Que doit faire en premier un rappel basé sur la localisation ?

Commencez par des rappels créés par les utilisateurs lorsqu’ils arrivent dans un lieu enregistré ou le quittent. Ils sont faciles à expliquer et donnent aux utilisateurs un contrôle direct. Ajoutez des suggestions et des routines récurrentes seulement lorsque le flux de rappel de base semble fiable.

Dois-je utiliser le géorepérage ou le suivi continu de la localisation ?

La géorepérage est généralement le meilleur point de départ. L’application surveille l’entrée dans une zone enregistrée ou sa sortie sans interroger constamment le GPS, ce qui économise la batterie et convient aux courses, aux tâches de bureau et aux corvées à la maison.

Quand l’application doit-elle demander l’autorisation d’accéder à la localisation ?

Demandez l’autorisation lorsqu’une personne crée son premier rappel associé à un lieu. Expliquez l’avantage immédiat, par exemple lui rappeler d’acheter des courses à son arrivée, et conservez les rappels basés sur l’heure si elle refuse.

Comment empêcher les rappels de se déclencher au mauvais moment ?

Utilisez un rayon légèrement plus grand, ajoutez un court délai de présence pour les endroits devant lesquels les personnes passent, et définissez un délai de récupération après chaque alerte. Ces règles réduisent les rappels trop précoces, trop tardifs ou en double dus à la dérive du GPS.

Quelles actions de notification sont les plus importantes ?

Donnez à chaque rappel des actions claires : Terminé, Reporter et Modifier. Si plusieurs tâches correspondent à un même lieu, affichez une seule notification groupée afin que les utilisateurs puissent gérer la liste sans recevoir une pile d’alertes.

Les rappels de localisation doivent-ils utiliser des notifications locales ou push ?

Privilégiez les notifications locales pour les rappels d’arrivée et de départ, car le téléphone peut les afficher immédiatement, même sans connexion. Utilisez les notifications push lorsque des tâches partagées ou des mises à jour entre appareils nécessitent l’intervention du serveur.

Quelles données de localisation l’application doit-elle stocker ?

Conservez sur l’appareil les titres des tâches, les lieux enregistrés, les règles, les heures de silence et les enregistrements récents de notifications. Ne synchronisez entre appareils que les données nécessaires, comme les tâches et leur état d’achèvement, sauf si les utilisateurs choisissent une fonctionnalité qui en demande davantage.

Comment rendre une application de rappels de localisation plus respectueuse de la vie privée ?

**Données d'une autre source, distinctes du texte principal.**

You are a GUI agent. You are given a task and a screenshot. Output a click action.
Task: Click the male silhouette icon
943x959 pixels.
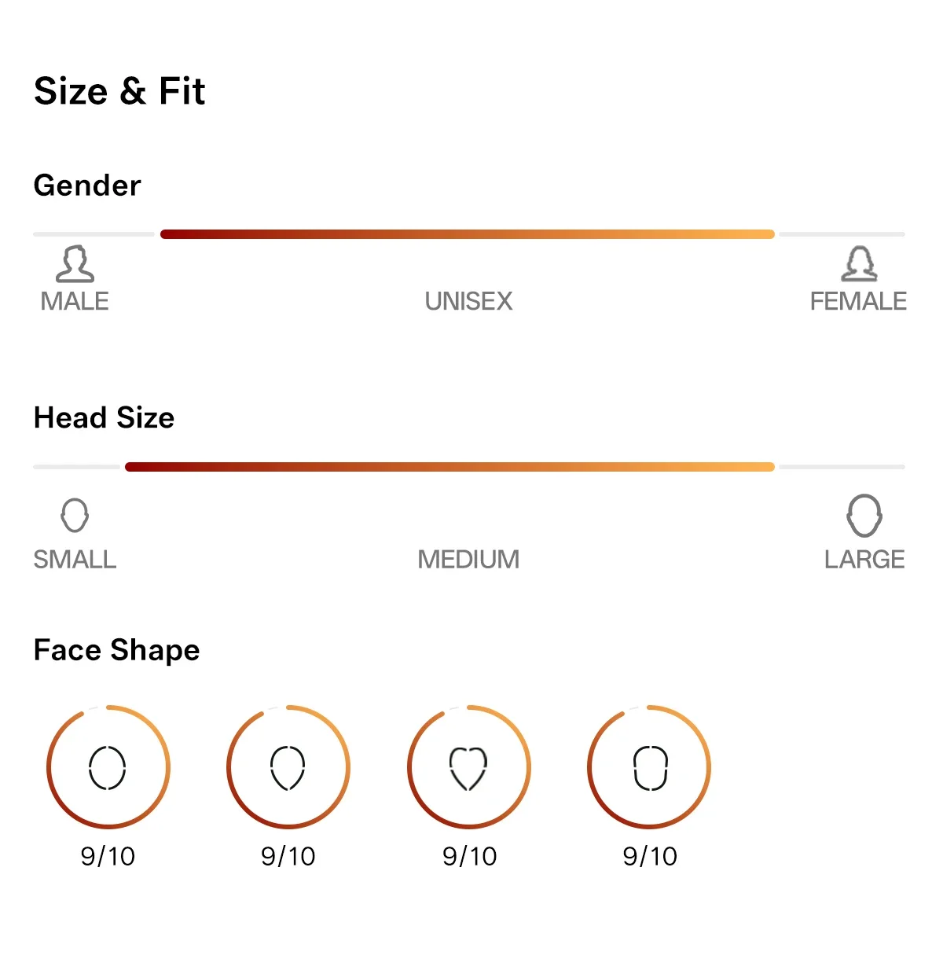pyautogui.click(x=75, y=263)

Ne collectez pas un historique continu des déplacements des utilisateurs. Exécutez les vérifications de géorepérage sur l’appareil lorsque c’est possible, expliquez la conservation des données en termes simples et permettez aux utilisateurs d’exporter ou de supprimer leurs tâches et les données liées à la localisation.

Comment réduire la consommation de batterie des fonctionnalités de localisation ?

Évitez les mises à jour GPS constantes. Utilisez le géorepérage ou les changements importants de localisation, mettez les lieux enregistrés en cache localement, ne testez que les règles proches et arrêtez les vérifications répétées après le déclenchement d’un rappel.

Que dois-je tester avant de lancer des rappels basés sur la localisation ?

Testez hors du bureau, en marchant, en voiture, dans les transports, avec un signal faible, en mode avion, en mode économie d’énergie et après des modifications d’autorisation. Vérifiez le comportement au premier plan, en arrière-plan, lorsque l’application est fermée et après un redémarrage, puis assurez-vous que les alertes arrivent une seule fois et ouvrent la bonne tâche.